Hello, dear friend, you can consult us at any time if you have any questions, add WeChat: THEend8_
CMPT 456 Assignment
Every student has to complete the assignment independently. While you are encouraged to learn
through discussion with the instructor, the TAs and the peer students, any plagiarisms are serious
violation of the university’s academic integrity policy. We have absolutely zero tolerance of such
behavior.
This assignment covers the materials in the sections of queries and interfaces, and information
retrieval models. The questions use the data sets D1 and D2 in Q1 of Assignment 2. Please also
merge D1 and D2 to form data set D. Do NOT stem the data sets.
Question 1 (50 points)
This question asks you to build a simple spelling correction function.
Your program should take a word w as input. It searches all words x in D that have edit distance
edit-dist(w, x) <= 2, where each of the editing operations, insertion, deletion, and replacement,
takes weight 1. Then, your program should output the top-5 words x that have the highest termfrequency
in D as the suggested corrections as well as their term-frequencies in D.
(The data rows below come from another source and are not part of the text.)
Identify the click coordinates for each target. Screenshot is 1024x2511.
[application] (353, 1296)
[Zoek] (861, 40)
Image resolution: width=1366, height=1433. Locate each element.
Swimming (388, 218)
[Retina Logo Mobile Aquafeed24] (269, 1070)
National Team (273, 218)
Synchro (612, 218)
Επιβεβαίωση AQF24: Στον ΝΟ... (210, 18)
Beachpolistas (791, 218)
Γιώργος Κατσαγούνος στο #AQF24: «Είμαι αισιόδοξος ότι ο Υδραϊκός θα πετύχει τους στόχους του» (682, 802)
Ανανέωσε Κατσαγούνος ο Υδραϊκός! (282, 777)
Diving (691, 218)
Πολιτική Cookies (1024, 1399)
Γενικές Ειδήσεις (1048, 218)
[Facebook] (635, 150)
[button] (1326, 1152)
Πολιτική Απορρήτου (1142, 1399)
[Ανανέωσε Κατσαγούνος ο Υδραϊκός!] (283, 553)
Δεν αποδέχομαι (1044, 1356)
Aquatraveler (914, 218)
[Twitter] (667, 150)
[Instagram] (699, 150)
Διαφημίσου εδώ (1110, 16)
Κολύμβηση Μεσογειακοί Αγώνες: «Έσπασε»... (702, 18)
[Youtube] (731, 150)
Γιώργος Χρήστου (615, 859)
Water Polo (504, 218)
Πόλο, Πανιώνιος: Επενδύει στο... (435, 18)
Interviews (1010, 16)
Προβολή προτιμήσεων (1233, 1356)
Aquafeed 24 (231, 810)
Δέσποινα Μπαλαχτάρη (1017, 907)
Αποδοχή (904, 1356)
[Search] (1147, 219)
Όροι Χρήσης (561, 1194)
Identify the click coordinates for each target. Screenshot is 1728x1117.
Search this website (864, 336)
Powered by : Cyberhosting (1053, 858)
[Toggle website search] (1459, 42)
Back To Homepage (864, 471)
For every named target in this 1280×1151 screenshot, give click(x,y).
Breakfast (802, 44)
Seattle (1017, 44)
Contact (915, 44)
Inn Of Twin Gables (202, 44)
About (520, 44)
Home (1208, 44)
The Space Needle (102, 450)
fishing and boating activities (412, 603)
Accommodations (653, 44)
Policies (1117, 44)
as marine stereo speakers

1. Describe your implementation of the above spelling correction function and use 3
examples to show the correction results. Particularly, explain how you can find those
candidate corrections and the top-5 candidates efficiently. Please submit your codes. (20
points)
2. The above design has a problem. If you input a correctly spelt word, like “heart”, it still
may suggest some similar words as possible corrections, such as “heard”. Can you
propose a fix to the problem so that your program can avoid suggesting corrections of
words frequently used in D? Describe your idea use examples, implement it, and test the
results. Does your program need any parameters? If so, discuss how those parameters
may contribute to or affect the performance of the program, that is, how those
parameters are tuned. Please submit your codes. (10 points)
3. A data set of tweets may often contain misspelt words. Your spelling correction program
trained from D may be used on D to improve the data quality. Apply your program to D
itself to catch misspelt words and correct them. Show the corrections you program makes.
Does your program make some mistakes in correction? Use the first 100 corrections your
program makes (or as many as possible if your program makes less than 100 corrections)
to calculate the precision. Explain (1) how your program picks the correction of a word
among all possible candidates; and (2) how your program avoids changing every word in
D, particularly those words correctly spelt but infrequent in D. Submit your codes. (20
points)
Question 2 (25 points)
This question asks you to use language modelsto understand the differences between the usages
of words in D1 and D2. Please remove the stop words in D1 and D2.